Williams was returned to Parliament for New Romney in 1584 as the nominee of Lord Cobham, who, as lord warden of the Cinque Ports, was asked by the Privy Council to see that suitable Members were chosen. He may have been the Mr. Williams who sat on the committee for a bill concerning apprentices and spoke against a wardship bill. Though Romney, like many other boroughs, usually declined to pay ‘foreigners’ who represented it in Parliament, Williams pressed hard for his money. Indeed he was still demanding payment when the next Parliament was summoned, and this may have contributed to Romney’s refusal to re-elect him, despite pressure from the Privy Council and the lord warden.2

That Williams appreciated the patronage of the Cobham family—as well he might, considering the wealth he amassed as estate manager—is clearly demonstrated in his will. He begged Henry, Lord Cobham, that he might be buried

at the feet of the right honourable William, late Lord Cobham, deceased, sometime my most honourable lord and master, in the church or chancel of Cobham in Kent, there to remain in Christian burial till the resurrection of all flesh which I believe and expect.

He had leased lands and tenements in Bedfordshire, Hertfordshire and Kent from Lord Cobham and now returned them to him absolutely, save for a request that the tenants be protected. He estimated that the lands combined yielded £95 a year and could be sold for £600. He may have been the Richard Williams who leased Potton rectory manor, Bedford, from the Queen between 1579 and 1591.

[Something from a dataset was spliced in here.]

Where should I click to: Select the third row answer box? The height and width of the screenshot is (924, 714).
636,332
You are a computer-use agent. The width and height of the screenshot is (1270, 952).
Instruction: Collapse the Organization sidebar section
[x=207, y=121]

His will, made 27 May 1601 and proved only two days later, provides what clues there are to his family background. It suggests that he came originally from Hereford: he referred to his ‘loving cousin’ James Smith, mayor of Hereford, and left £1,000 to the corporation to erect a hospital in the city for six poor people. The building, to be called the Williams hospital, was to be governed by Smith and two named aldermen of Hereford and, after their deaths, by the corporation. They were to draw up the rules for the foundation and buy land worth at least £50 a year. The necessary lands were soon purchased and the hospital constructed, but it fell into decay during the civil war and had to be rebuilt in 1675. Several men in Herefordshire and the adjoining Welsh counties were beneficiaries under the will, including Herbert Croft, one of the overseers, who may be the MP for the county, and Roland Vaughan of Breconshire. No immediate family is mentioned in the will. The principal benificiary was Robert Masters, who received £1,000 on condition that he paid his sister Maud a life annuity of £20, and also the residue of the testator’s lands and revenues after other bequests had been satisfied. Masters, who is called ‘my brother’, was the executor. The list of legatees is wide: the wife of Robert Knollys, probably of the prominent Oxfordshire family, who was forgiven a debt of £80, which was to be used to buy ‘a basin and ewer of silver, with my arms upon it, to be given as a remembrance of my goodwill to that house’; Robert Johnson, a Buckingham man, who was given £50 to act as overseer and whose wife received £20 to buy a gold chain ‘to wear for my sake’; and Henry Best, a Londoner, who also received £50 to serve as overseer. A codicil included legacies to two daughters of Francis Knollys, the mayor of Canterbury, the provost of Queen’s College, Oxford, towards the education of poor scholars, two London preachers, the poor of the parish of St. Anne, Blackfriars, in which his London house was situated, and two servants who received all his books and apparel. Nor did he forget Mrs. Frances Dudley, ‘who now keepeth me in this sickness’, Lord Cobham’s maid, or his own laundress. The legacies total nearly £3,500.3

Ref Volumes: 1558-1603

Author: M.R.P.

Notes

  • 1. CSP Dom. 1595-7, pp. 255, 358; 1598-1601, pp. 170, 391, 431-3, 490, 511-15, 531; 1601-3, pp. 46, 121, 139, 274-5; C66/283/62; Arch. Cant. xi. p. lxv. seq.
  • 2. New Romney assembly bk. 1577-1622, ff. 25, 30; borough recs. bdle. 115; D’Ewes, 372; Lansd. 43; anon. jnl. f. 166.
  • 3. PCC 33 Woodhall; J. Duncumb, Herefs. i. 429; VCH Beds. ii. 239.